### Document
• • •

But there is one significant difference between GPUs with dedicated or shared memory though; sharing memory can lead to both inefficiency and latency. CPUs and GPUs accesses memory in very different patterns; CPUs do small accesses which are very latency sensitive, and even tiny latencies will cause large slowdowns to program execution. Meanwhile, GPUs do accesses in large batches where throughput(bandwidth) is much more important than latency (which is the reason why most larger GPUs use GDDR which are bandwidth optimized). This means however, that an integrated GPU/CPU with shared memory can cause slowdowns for each other, even when the GPU load isn't that big, which is the reason why such integrated GPUs are known for causing stutter, even outside gaming. This issue has become less noticeable in the past ~10 years with faster CPUs, but is still noticeable to those of us who are very sensitive to stutter and latency.

• • •

### Data segment

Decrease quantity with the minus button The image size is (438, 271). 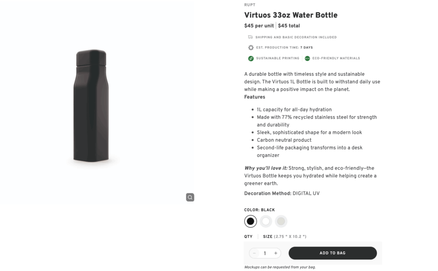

• • •

### Problems and tasks
1. Answer these questions from the GPU memory passage, one answer per line, marked to match:
(a) What kind of memory accesses do CPUs make?
(b) What type of memory do most larger GPUs use?
(c) Over roughly what span of time has the issue become less noticeable?
2. For each statement, say whether the GPU memory passage agrees with it, answering yes or no and quoting the words that decide it.
(a) For GPUs, latency matters more than throughput.
(b) Integrated GPUs with shared memory are known for causing stutter outside of gaming too.
(c) An integrated GPU and CPU slow each other down only when the GPU load is large.
3. Pick up the GPU memory passage after its final sentence and continue it.

### Expected outputs
1.
(a) Small accesses that are very latency sensitive.
(b) GDDR, which is bandwidth optimized.
(c) The past ~10 years.

2.
(a) No: "throughput(bandwidth) is much more important than latency"
(b) Yes: "such integrated GPUs are known for causing stutter, even outside gaming"
(c) No: "even when the GPU load isn't that big"

3.
The fact that Arc performs pretty well in synthetics and compute workloads but comparatively poor in gaming workloads is an indication of a hardware issue of resource balancing (namely scheduling). This is very analogous to AMD's issues with Polaris and Vega, but just a bit worse. And in both cases people keep blaming the drivers and thinking this will work itself out, but it wouldn't. (Keep in mind that we should have expected A770 to perform in the ~RTX 3080 range instead of between RTX 3060 and RTX 3060 Ti)
Secondly, it's important to understand that the bugs are unrelated to the GPUs underperforming. Most of the bugs are related to added features and gimmicks such as new AA modes, upscaling and other auxiliary gaming related features. The bugs are results from sloppy work and can be fixed, but the performance issues will remain.
Thirdly, as you mentioned, Intel have long experience with graphics drivers. And those thinking we should cut them some slack because they're "new" to dedicated graphics is just wrong. The drivers work pretty much the same regardless of the GPU being a tiny iGPU or a massive beast. And keep in mind, if driver overhead was the real issue, we should see a gradually increasing overhead with the higher GPUs. Also, most people have forgotten Intel's "prototype" DG1 graphics card from 2020, so they are not new to this. Intel also have a long record of better API compliance than AMD. So we should stop making excuses for Intel and regard the products as they truly are; flawed by design.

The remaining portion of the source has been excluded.